Germany’s Wealthiest Woman Inaugurates a Nature-Themed Private Art Museum in Bavaria

Her 600-piece collection focuses on works engaging with nature.

Susanne Klatten, November 2015. Courtesy Stiftung Nantesbuch, Photo by Lioba Schöneck.

This past Friday, German businesswoman Susanne Klatten—a majority BMW shareholder with an estimate net worth of $22.1 billion, according to Forbes—opened the private museum run by her foundation Stiftung Nantesbuch, in the Bavarian pre-Alpine lands.

The richest woman in Germany, whom Forbes describes as someone who keeps “an extremely low profile,” did not disclose the cost of the museum spread across two defunct farms.

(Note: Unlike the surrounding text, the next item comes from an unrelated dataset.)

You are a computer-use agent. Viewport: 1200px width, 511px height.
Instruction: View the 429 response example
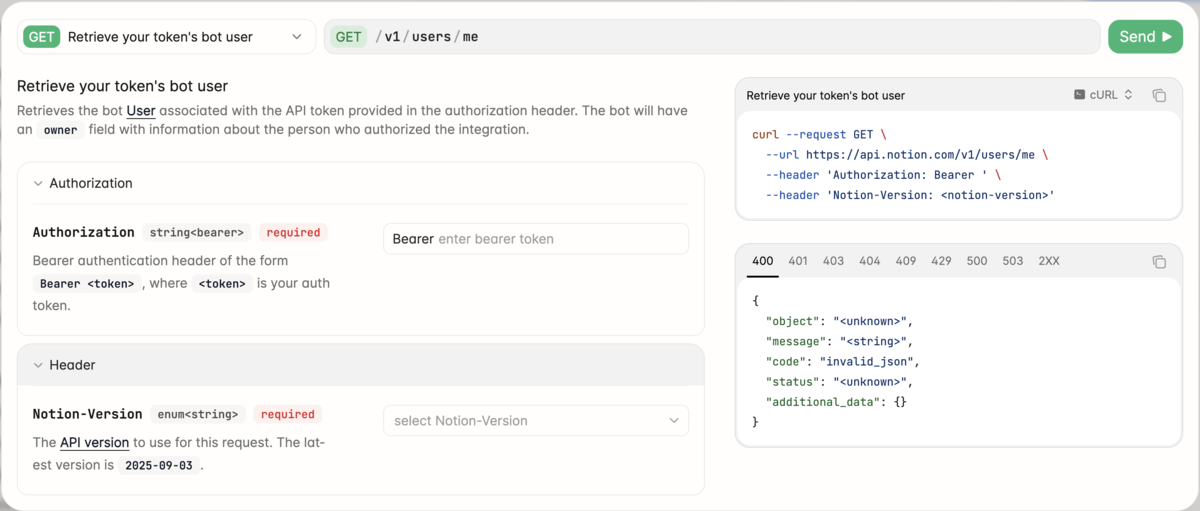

Klatten’s concept for the foundation and its activities is closely linked to its bucolic surroundings, and the opening days’ program includes for example hikes with an artist and a botanist. “The underlaying idea for Nantesbuch is mine,” Klatten told the German Press Agency. “I wish I could take part in all the hikes and explorations,” she added. “My senses are awake in nature, and that’s where I find my inner peace.”

The terrain of the Stiftung Nantesbuch. Photo by Klaus Leidoff

The terrain of the Stiftung Nantesbuch. Photo by Klaus Leidoff.

Her love of nature is also reflected in Klatten’s 600-piece collection, themed “an die Natur,” which is slated to be displayed in the second, yet to be completed building on site.

The collector focuses on pieces that engage with “Micro- and Macrocosmos, flora, fauna, and mankind,” she said. It includes works by the likes of Michael Beutler, Olaf Holzapfel, Kaarina Kaikkonen, Alex Katz, Anselm Kiefer, Georg Baselitz, Wolfgang Laib, Robert Longo, Markus Lüpertz, Hiroyuki Masuyama, David Nash, and Hermann de Vries, among others.